SOURCE MATERIAL:
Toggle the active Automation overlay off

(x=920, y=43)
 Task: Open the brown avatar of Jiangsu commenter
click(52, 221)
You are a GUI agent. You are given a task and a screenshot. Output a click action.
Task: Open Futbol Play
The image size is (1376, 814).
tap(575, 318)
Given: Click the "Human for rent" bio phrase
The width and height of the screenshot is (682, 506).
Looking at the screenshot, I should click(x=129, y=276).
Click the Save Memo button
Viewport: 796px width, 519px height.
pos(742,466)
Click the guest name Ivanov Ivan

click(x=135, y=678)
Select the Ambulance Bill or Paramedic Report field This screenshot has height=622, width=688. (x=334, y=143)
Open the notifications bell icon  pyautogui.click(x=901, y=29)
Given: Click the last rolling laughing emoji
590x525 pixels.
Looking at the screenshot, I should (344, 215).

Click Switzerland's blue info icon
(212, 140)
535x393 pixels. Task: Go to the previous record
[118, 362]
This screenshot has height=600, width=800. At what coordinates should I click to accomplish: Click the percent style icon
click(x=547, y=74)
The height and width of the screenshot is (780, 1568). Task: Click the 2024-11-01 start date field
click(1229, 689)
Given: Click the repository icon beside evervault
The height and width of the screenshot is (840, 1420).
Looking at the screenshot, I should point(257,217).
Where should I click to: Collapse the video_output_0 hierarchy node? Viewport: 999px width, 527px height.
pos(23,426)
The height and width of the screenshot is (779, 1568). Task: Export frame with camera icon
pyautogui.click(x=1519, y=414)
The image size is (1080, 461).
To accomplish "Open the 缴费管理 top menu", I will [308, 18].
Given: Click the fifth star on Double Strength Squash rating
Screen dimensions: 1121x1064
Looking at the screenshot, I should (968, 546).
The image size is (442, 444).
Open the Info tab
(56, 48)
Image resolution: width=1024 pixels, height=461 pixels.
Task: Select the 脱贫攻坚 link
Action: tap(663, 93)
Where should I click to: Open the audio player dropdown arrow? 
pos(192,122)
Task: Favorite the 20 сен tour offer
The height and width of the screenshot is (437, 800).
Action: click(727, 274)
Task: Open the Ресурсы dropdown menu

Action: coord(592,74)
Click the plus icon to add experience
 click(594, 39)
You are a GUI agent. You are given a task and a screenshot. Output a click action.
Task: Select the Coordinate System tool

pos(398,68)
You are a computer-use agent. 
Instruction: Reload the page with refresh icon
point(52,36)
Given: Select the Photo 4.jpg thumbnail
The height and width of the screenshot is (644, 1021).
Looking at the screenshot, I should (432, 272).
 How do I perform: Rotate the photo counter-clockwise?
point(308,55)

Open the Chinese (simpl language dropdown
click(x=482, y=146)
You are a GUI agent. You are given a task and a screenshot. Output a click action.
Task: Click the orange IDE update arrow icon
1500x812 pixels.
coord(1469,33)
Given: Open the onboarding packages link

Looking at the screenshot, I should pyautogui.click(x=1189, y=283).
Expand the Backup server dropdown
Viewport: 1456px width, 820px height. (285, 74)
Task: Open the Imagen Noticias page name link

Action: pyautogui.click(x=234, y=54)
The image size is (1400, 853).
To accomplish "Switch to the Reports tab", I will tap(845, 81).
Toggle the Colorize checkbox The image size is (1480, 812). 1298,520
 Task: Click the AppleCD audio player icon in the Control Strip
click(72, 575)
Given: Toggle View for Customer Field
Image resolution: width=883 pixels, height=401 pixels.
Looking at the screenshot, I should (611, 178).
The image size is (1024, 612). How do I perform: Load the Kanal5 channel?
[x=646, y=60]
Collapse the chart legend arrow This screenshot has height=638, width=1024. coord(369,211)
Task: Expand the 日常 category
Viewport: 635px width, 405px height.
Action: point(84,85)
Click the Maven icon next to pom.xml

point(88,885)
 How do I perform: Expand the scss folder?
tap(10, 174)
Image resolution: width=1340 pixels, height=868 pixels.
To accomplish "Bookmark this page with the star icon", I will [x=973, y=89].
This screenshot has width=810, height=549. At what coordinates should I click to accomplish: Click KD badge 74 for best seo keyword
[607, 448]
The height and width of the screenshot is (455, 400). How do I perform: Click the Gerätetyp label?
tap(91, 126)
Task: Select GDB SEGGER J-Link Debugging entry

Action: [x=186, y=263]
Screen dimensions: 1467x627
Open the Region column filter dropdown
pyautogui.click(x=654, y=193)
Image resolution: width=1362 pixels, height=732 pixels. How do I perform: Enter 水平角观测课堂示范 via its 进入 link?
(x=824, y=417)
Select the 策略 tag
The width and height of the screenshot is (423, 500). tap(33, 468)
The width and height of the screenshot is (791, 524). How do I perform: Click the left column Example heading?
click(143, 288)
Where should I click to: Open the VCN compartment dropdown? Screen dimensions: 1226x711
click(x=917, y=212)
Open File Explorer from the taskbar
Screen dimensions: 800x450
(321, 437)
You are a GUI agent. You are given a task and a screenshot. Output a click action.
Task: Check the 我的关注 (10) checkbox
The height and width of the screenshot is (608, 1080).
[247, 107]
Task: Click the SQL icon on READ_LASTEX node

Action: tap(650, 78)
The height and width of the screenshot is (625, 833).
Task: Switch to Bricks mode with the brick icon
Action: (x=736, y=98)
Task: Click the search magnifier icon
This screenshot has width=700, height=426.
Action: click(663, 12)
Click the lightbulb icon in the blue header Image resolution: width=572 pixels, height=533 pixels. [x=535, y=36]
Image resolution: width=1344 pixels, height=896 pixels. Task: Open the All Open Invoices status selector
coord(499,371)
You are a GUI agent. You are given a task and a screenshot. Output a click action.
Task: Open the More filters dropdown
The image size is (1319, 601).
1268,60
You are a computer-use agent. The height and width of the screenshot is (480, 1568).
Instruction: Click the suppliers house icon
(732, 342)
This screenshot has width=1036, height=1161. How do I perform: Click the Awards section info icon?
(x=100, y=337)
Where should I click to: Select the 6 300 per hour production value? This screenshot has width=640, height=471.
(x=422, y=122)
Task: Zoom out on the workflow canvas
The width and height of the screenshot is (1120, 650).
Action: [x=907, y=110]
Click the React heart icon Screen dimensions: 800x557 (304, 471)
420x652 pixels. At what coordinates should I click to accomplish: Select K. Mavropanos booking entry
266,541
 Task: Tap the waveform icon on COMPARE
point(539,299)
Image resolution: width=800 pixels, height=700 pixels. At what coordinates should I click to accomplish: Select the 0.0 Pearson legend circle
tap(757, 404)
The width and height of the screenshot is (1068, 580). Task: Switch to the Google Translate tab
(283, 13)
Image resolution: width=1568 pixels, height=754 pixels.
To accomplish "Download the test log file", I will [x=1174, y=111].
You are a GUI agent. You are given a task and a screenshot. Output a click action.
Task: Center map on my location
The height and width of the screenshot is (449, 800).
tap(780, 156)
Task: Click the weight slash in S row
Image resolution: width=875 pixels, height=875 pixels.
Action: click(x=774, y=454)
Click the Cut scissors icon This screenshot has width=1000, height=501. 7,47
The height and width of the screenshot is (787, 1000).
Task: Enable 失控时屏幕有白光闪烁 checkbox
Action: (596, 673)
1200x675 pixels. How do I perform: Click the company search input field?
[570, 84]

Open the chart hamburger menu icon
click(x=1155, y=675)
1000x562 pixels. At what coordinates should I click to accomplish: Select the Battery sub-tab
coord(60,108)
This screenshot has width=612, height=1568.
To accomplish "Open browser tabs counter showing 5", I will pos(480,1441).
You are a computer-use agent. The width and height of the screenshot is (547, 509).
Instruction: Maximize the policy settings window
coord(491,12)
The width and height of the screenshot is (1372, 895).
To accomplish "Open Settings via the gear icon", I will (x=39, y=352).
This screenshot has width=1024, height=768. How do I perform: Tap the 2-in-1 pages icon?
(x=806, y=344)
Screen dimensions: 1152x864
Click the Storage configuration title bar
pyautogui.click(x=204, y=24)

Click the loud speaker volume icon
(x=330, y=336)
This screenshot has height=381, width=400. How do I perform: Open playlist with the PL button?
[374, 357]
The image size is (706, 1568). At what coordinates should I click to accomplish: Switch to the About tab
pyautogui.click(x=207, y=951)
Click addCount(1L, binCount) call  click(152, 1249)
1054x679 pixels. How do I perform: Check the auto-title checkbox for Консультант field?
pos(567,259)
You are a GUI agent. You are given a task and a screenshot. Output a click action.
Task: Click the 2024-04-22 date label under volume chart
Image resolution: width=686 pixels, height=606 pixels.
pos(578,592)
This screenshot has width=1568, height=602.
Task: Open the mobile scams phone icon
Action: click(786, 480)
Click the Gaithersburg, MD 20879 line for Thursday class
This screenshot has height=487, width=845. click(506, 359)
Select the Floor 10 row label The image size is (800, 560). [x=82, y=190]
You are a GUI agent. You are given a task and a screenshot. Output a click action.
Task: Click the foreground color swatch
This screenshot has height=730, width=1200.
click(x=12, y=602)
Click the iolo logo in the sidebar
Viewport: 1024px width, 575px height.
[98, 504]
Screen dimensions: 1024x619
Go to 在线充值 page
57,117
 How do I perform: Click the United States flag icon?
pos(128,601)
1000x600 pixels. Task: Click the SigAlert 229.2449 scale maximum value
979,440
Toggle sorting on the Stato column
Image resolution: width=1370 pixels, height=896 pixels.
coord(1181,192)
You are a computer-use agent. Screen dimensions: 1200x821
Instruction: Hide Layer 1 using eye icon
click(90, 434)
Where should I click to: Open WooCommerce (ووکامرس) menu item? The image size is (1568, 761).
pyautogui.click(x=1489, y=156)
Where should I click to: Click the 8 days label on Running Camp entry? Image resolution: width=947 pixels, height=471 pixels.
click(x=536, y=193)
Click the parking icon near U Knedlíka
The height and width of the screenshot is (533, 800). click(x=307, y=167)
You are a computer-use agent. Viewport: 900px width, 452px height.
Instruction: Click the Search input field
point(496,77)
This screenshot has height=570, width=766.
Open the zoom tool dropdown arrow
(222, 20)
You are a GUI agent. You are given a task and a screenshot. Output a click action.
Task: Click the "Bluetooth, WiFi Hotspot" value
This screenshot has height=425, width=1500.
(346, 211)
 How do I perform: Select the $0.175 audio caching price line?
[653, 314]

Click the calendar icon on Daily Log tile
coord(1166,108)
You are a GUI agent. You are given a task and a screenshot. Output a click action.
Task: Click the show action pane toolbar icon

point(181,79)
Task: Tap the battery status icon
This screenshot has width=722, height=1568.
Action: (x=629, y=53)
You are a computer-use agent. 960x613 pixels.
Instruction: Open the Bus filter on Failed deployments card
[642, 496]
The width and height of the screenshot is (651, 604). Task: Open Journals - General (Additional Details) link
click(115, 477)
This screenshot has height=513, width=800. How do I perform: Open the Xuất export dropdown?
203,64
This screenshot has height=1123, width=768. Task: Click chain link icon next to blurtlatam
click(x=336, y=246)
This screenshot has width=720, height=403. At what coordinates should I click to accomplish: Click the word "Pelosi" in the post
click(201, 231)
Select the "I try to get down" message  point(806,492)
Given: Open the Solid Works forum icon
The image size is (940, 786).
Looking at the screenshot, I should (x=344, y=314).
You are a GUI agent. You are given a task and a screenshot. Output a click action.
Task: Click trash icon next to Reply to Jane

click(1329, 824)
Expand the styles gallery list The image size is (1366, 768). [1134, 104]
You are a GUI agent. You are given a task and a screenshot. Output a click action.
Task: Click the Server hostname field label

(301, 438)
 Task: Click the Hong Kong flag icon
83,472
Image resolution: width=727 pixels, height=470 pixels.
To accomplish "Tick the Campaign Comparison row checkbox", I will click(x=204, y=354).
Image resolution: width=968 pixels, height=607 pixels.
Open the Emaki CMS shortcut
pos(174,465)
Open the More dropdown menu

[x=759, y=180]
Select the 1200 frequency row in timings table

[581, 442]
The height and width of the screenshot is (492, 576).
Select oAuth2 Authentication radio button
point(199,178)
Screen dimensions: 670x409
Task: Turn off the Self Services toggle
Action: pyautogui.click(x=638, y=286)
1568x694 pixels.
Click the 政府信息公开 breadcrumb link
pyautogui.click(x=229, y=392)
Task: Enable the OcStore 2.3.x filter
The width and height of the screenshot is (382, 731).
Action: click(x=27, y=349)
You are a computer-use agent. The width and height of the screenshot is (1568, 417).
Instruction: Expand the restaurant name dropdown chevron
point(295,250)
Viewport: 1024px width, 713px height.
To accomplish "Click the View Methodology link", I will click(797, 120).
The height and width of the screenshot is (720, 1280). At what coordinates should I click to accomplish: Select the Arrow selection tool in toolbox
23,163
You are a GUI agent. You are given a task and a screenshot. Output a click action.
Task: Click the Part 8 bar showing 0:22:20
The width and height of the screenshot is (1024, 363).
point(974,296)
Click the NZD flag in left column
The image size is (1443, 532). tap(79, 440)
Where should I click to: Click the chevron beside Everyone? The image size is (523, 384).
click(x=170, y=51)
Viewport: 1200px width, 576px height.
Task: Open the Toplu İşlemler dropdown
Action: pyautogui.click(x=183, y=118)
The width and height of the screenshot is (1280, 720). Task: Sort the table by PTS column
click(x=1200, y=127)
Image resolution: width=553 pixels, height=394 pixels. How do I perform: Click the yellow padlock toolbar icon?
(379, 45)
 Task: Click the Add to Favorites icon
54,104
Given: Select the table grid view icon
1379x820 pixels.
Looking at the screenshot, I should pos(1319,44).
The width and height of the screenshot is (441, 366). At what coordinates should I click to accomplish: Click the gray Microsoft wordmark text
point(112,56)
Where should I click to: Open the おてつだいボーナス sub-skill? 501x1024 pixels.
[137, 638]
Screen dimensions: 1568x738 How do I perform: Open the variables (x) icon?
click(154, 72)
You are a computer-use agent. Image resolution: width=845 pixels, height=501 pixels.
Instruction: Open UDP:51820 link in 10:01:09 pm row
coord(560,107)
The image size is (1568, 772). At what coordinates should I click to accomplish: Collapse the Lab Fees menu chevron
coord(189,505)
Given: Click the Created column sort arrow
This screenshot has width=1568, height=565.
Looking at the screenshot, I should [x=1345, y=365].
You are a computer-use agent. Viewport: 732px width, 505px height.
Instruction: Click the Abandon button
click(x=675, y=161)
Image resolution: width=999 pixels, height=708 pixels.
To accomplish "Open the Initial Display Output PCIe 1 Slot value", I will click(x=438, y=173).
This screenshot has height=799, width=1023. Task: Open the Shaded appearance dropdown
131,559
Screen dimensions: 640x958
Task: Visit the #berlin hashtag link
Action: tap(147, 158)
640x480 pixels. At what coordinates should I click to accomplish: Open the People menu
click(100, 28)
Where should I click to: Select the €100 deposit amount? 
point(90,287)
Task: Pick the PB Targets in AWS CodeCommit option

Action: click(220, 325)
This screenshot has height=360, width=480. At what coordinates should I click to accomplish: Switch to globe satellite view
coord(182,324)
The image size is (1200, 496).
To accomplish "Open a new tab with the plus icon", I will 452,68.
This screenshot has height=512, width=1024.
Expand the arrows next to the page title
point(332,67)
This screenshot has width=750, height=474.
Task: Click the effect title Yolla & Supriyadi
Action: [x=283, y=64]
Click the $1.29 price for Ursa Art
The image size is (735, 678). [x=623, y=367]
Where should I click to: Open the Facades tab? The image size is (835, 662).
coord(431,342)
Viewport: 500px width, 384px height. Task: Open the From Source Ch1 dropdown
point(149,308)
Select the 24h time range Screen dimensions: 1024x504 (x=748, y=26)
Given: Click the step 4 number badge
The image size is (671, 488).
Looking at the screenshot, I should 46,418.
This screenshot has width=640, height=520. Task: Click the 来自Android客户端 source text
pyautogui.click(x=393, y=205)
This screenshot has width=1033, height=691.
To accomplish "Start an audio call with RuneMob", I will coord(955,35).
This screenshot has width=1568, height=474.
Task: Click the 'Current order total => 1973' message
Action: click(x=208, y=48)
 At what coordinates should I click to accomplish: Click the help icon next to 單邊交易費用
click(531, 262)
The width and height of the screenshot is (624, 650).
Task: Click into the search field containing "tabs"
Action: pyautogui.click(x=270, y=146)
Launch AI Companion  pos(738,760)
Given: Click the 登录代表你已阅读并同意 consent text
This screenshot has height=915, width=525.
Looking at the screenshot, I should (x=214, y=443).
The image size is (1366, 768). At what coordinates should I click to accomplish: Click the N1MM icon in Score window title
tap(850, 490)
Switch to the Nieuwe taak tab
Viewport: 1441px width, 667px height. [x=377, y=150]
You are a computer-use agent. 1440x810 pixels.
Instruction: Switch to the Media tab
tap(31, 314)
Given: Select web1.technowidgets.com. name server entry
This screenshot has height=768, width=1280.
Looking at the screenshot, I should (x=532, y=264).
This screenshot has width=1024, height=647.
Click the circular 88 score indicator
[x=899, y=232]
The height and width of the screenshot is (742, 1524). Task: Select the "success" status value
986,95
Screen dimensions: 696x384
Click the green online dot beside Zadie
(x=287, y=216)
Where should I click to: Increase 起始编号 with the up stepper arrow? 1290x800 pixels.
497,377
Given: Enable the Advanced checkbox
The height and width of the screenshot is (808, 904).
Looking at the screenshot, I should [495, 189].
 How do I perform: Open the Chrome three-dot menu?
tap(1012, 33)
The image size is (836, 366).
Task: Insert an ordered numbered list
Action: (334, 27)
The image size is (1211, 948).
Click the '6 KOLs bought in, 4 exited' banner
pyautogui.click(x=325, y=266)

AIM OF THE TASK:
Sift through the material above and copy the lines that contain the word "showing".

WRITTEN RESPONSE:
To accomplish "Open browser tabs counter showing 5", I will pos(480,1441).
Task: Click the Part 8 bar showing 0:22:20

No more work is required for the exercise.